EXERCISE MATERIALS.
··········

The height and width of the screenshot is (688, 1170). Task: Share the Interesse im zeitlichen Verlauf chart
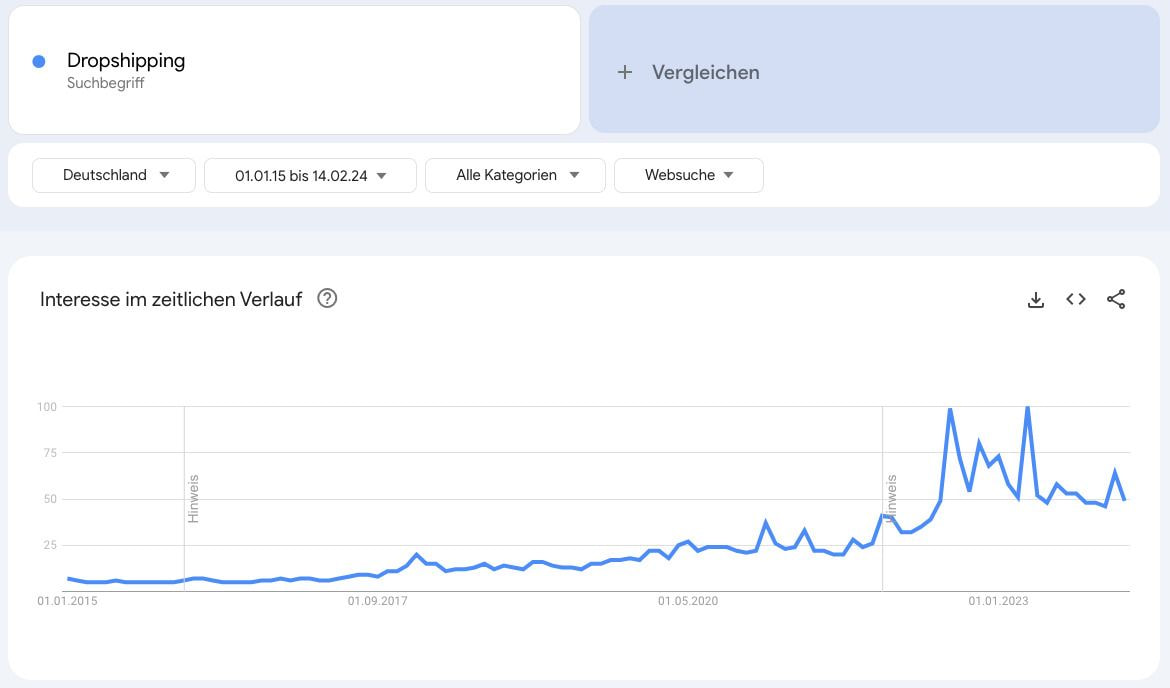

··········

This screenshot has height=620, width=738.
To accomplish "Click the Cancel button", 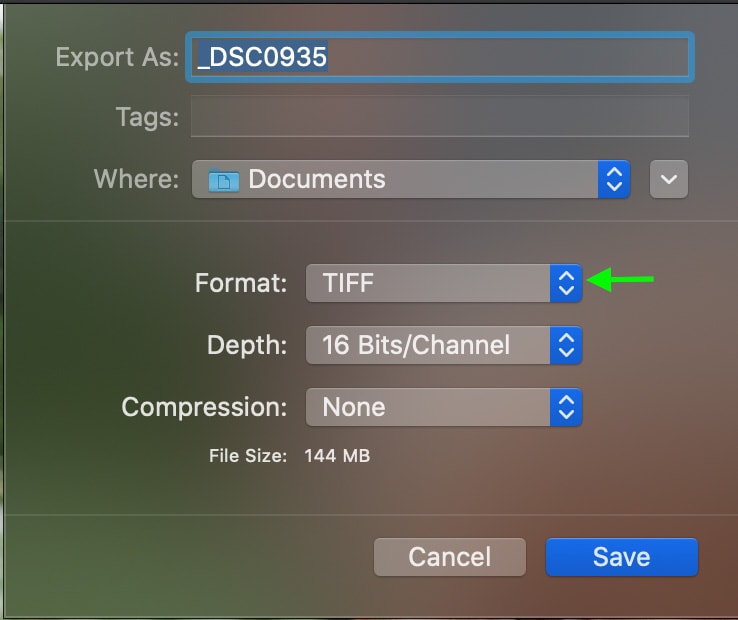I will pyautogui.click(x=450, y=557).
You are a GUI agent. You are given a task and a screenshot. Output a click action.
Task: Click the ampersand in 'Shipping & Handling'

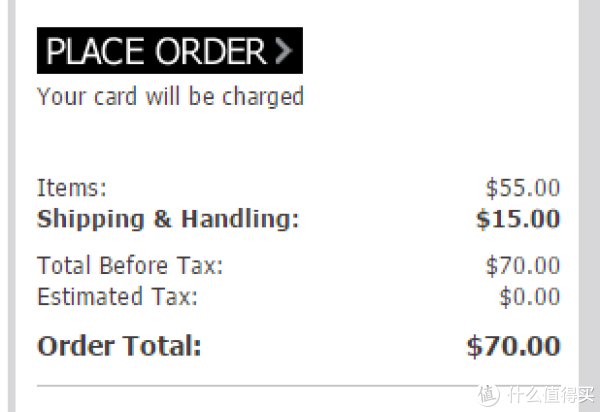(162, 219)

··········

Return all lines above that mention the word "width".

ANSWER BOX.
The height and width of the screenshot is (688, 1170). Task: Share the Interesse im zeitlichen Verlauf chart
This screenshot has height=620, width=738.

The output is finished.